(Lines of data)
----------------
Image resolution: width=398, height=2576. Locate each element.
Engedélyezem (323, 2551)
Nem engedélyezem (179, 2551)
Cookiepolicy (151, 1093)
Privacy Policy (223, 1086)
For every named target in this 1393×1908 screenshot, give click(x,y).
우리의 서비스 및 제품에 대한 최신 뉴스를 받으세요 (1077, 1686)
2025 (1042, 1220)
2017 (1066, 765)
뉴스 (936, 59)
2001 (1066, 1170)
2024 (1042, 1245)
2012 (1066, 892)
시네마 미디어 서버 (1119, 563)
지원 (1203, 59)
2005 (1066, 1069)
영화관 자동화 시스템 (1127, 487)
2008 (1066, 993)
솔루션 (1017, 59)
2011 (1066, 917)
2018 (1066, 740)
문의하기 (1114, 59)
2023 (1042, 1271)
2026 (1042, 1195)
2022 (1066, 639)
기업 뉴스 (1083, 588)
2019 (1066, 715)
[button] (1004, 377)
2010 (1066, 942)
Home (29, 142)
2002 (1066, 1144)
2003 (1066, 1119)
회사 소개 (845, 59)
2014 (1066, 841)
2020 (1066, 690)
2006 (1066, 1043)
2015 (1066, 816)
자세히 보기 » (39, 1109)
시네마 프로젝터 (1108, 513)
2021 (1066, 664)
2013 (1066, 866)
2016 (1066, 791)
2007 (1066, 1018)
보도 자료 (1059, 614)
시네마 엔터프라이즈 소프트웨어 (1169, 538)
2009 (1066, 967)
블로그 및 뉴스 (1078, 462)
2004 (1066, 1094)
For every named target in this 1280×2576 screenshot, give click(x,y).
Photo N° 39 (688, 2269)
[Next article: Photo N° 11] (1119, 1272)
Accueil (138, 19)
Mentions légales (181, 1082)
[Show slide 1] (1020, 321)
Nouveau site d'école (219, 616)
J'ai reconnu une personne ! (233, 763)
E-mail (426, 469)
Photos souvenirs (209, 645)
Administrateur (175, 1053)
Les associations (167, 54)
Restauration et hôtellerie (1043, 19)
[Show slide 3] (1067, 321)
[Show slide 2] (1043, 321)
----------------
▶ [What is being asked]: Update the items above by changing "For every named target" to "For each named target" wherever it occurs, keeping every other line the same.

▶ [Final answer]:
Image resolution: width=398, height=2576. Locate each element.
Engedélyezem (323, 2551)
Nem engedélyezem (179, 2551)
Cookiepolicy (151, 1093)
Privacy Policy (223, 1086)
For each named target in this 1393×1908 screenshot, give click(x,y).
우리의 서비스 및 제품에 대한 최신 뉴스를 받으세요 (1077, 1686)
2025 (1042, 1220)
2017 (1066, 765)
뉴스 (936, 59)
2001 (1066, 1170)
2024 (1042, 1245)
2012 (1066, 892)
시네마 미디어 서버 (1119, 563)
지원 (1203, 59)
2005 (1066, 1069)
영화관 자동화 시스템 (1127, 487)
2008 (1066, 993)
솔루션 (1017, 59)
2011 (1066, 917)
2018 (1066, 740)
문의하기 (1114, 59)
2023 (1042, 1271)
2026 (1042, 1195)
2022 (1066, 639)
기업 뉴스 (1083, 588)
2019 (1066, 715)
[button] (1004, 377)
2010 (1066, 942)
Home (29, 142)
2002 (1066, 1144)
2003 (1066, 1119)
회사 소개 (845, 59)
2014 (1066, 841)
2020 (1066, 690)
2006 (1066, 1043)
2015 (1066, 816)
자세히 보기 » (39, 1109)
시네마 프로젝터 (1108, 513)
2021 (1066, 664)
2013 (1066, 866)
2016 (1066, 791)
2007 (1066, 1018)
보도 자료 (1059, 614)
시네마 엔터프라이즈 소프트웨어 (1169, 538)
2009 (1066, 967)
블로그 및 뉴스 (1078, 462)
2004 (1066, 1094)
For each named target in this 1280×2576 screenshot, give click(x,y).
Photo N° 39 (688, 2269)
[Next article: Photo N° 11] (1119, 1272)
Accueil (138, 19)
Mentions légales (181, 1082)
[Show slide 1] (1020, 321)
Nouveau site d'école (219, 616)
J'ai reconnu une personne ! (233, 763)
E-mail (426, 469)
Photos souvenirs (209, 645)
Administrateur (175, 1053)
Les associations (167, 54)
Restauration et hôtellerie (1043, 19)
[Show slide 3] (1067, 321)
[Show slide 2] (1043, 321)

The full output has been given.